God koos hen niet uit wegens hun grootte of aantallen, maar wegens zijn liefde voor hun toegewijde voorvaders (Deut. 4:37). Deze keus had geen partijdige bejegening tot gevolg, aangezien de Israëlieten een zwaardere verantwoordelijkheid tegenover Jehovah God hadden te dragen dan de volken die zijn wetten niet bezaten. De Allerhoogste leidde de aangelegenheden bovendien dusdanig dat de gehele mensheid gezegend zou worden en allen in de gelegenheid gesteld zouden worden van zijn overvloedige voorzieningen voor het leven voordeel te trekken. Personen van andere natiën werden niet belet zich tot hem te keren en zijn gunstige aandacht te ontvangen. — Blz. 547, 548.
● Wat is de betekenis van Spreuken 15:15: „Al de dagen van de ellendige zijn slecht; maar wie vrolijk van hart is, heeft voortdurend een feestmaal”?
Wanneer iemand toelaat dat zijn leven door zijn ellende of verdriet wordt beheerst, zal hij elke dag somber vinden. Hij is blind voor de zegeningen waardoor hij misschien wel wordt omringd. Iemand die echter niet toelaat dat onaangename dingen in zijn hart de boventoon voeren, ervaart elke dag opnieuw een innerlijke vreugde. Zijn positieve kijk stelt hem in staat opgewekt te zijn, alsof hij „voortdurend een feestmaal” nuttigt. — Blz. 566.
● Hoe kunnen wij het vermijden onjuiste jaloeziegevoelens bij onszelf en anderen op te wekken?
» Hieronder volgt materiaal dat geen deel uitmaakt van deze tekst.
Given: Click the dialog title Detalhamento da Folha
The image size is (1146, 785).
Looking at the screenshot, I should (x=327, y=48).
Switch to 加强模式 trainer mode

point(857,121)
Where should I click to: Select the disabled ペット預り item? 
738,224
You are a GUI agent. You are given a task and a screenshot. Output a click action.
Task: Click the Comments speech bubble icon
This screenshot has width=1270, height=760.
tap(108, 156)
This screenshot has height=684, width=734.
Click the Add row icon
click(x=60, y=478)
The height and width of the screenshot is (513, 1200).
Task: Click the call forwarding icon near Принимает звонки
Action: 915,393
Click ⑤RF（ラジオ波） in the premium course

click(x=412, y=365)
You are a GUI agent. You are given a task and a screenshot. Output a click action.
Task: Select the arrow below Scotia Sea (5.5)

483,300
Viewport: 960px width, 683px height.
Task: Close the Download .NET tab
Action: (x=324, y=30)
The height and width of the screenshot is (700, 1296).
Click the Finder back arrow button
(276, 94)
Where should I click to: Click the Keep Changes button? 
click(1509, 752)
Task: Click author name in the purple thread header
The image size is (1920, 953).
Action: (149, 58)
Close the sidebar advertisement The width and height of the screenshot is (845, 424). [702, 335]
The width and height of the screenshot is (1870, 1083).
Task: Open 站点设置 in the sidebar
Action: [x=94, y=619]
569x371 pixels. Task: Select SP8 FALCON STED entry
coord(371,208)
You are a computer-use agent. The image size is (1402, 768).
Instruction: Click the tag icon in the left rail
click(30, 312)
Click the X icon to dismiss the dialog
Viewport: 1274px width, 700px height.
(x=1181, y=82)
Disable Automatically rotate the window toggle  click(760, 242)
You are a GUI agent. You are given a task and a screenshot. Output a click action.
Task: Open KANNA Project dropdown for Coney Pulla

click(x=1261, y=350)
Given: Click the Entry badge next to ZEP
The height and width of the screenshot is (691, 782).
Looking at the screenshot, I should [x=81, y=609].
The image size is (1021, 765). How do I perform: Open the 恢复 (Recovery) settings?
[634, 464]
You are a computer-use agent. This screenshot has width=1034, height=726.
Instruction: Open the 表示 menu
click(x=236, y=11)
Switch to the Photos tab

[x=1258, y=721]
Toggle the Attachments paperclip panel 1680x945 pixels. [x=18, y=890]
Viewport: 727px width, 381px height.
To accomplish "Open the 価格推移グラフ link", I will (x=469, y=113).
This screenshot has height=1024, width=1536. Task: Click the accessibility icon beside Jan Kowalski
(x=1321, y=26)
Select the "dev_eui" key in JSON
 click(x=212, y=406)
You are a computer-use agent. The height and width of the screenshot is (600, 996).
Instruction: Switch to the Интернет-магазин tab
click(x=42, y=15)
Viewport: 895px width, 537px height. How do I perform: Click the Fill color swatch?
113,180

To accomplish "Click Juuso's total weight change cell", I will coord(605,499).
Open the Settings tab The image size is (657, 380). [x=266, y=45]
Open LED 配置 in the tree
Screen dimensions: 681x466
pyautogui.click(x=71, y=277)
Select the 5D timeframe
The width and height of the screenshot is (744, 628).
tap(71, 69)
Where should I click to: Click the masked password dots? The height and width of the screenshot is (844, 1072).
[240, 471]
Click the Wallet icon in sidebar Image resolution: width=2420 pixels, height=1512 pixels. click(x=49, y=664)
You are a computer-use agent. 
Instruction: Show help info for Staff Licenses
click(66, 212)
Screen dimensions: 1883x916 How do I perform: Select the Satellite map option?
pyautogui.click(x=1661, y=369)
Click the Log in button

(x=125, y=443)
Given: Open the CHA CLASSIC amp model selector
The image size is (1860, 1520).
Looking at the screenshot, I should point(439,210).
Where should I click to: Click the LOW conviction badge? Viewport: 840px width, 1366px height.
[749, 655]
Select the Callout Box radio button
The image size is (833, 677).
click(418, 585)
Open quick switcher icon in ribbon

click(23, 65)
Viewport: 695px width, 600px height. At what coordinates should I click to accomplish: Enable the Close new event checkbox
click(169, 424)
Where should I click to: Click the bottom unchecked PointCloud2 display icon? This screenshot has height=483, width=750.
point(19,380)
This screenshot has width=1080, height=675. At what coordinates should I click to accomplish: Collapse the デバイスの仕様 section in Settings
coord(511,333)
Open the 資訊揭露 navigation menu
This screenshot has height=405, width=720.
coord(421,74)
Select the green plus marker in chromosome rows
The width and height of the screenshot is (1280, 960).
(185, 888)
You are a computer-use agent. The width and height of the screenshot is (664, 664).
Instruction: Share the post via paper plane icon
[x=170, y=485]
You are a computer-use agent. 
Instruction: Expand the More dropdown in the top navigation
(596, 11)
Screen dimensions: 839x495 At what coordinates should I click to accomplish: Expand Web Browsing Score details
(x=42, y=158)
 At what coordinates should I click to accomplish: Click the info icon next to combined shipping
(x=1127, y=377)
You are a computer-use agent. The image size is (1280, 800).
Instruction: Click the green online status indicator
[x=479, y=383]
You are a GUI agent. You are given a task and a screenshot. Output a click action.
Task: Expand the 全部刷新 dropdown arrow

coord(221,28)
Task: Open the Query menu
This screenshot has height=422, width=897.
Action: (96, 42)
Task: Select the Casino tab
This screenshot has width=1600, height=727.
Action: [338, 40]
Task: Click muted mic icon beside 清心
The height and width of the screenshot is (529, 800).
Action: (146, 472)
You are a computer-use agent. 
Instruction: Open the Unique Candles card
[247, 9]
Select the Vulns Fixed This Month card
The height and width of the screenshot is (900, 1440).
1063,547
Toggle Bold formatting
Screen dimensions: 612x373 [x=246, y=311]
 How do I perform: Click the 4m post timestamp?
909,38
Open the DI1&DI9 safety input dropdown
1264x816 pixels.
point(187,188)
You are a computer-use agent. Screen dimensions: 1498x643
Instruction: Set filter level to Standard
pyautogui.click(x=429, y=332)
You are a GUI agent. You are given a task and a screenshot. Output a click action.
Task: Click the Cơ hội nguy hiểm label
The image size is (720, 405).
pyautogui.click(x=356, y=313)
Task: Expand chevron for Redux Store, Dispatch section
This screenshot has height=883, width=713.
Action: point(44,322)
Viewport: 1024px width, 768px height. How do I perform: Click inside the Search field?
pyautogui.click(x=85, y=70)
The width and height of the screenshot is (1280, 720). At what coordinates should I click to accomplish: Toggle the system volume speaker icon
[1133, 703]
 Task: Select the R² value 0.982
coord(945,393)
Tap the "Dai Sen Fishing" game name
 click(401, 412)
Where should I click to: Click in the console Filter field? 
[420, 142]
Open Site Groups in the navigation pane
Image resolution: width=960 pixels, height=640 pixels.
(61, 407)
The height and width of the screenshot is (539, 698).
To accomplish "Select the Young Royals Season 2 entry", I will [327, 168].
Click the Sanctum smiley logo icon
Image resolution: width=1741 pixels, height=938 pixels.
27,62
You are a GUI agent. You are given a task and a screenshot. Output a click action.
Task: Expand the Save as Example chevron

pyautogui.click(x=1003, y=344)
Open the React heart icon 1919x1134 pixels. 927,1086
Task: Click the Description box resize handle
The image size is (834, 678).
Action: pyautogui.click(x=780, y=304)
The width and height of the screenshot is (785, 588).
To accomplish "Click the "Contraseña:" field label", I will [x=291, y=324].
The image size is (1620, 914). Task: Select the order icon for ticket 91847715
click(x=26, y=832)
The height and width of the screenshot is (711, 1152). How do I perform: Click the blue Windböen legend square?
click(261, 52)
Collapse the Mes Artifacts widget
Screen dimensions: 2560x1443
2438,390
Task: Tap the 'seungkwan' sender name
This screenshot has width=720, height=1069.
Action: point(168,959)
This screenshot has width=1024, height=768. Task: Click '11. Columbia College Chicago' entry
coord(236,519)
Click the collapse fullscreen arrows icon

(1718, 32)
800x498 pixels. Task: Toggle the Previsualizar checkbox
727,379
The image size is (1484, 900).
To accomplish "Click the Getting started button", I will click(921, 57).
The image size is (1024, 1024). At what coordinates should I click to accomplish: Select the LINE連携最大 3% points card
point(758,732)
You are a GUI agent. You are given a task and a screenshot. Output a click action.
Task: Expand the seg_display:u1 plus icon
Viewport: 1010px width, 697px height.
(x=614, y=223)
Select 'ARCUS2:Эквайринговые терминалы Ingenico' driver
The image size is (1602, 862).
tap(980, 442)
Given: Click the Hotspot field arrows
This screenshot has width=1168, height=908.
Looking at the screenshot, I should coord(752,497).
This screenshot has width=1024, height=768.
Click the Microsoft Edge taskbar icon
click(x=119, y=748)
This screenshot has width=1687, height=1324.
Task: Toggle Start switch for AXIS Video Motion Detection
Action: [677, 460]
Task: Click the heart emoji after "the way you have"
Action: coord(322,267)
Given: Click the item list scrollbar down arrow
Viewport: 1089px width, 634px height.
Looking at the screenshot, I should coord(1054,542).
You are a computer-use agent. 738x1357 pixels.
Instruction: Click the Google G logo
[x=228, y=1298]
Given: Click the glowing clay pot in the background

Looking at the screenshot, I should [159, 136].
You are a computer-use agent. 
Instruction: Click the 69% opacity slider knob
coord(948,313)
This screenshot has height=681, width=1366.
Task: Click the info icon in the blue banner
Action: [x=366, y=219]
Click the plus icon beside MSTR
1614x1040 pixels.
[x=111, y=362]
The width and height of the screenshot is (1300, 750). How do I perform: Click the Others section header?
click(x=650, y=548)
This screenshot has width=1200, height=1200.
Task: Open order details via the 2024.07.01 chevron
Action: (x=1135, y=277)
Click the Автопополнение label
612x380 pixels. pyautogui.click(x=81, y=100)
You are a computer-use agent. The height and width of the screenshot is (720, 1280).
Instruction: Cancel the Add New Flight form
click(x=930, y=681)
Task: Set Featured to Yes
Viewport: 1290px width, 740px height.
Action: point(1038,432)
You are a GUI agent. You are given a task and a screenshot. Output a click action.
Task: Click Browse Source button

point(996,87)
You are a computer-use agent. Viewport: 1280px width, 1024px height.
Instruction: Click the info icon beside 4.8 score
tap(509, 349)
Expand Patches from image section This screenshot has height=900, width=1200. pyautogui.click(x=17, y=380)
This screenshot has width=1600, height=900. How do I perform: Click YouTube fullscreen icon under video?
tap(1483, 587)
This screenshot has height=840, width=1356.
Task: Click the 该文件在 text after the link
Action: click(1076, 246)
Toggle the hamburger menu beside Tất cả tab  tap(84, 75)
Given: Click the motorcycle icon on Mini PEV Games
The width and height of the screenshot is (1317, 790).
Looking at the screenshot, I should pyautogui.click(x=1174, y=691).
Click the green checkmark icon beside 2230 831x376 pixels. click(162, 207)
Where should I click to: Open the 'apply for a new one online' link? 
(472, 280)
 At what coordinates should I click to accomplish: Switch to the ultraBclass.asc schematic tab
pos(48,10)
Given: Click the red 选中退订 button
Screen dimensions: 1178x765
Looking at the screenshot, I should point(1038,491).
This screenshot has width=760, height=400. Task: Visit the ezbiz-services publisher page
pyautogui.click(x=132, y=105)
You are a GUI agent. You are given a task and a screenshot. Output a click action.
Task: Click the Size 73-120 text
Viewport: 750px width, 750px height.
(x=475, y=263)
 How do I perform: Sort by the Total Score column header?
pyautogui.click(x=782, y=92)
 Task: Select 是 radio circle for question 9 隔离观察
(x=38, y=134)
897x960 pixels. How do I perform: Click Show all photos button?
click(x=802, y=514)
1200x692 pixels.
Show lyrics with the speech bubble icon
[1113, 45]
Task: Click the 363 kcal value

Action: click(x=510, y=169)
Wij moeten proberen een grotere liefde voor onze medemensen te ontwikkelen en moeten leren hun voortreffelijke eigenschappen en prestaties te waarderen. Ook moeten wij erop toezien dat wij niet door middel van onze woorden en daden bij anderen jaloezie opwekken. — 580, 581.
● In welk opzicht is Jehovah nederig, zoals in Psalm 18:35 staat opgetekend?
Hoewel Jehovah aan niemand onderworpen is, is hij nederig in de zin dat hij zich verwaardigt om ten aanzien van zondige mensen handelend op te treden, waarbij hij zelfs degenen gunst betoont die misschien wel door mensen worden veracht. — Blz. 597, 598.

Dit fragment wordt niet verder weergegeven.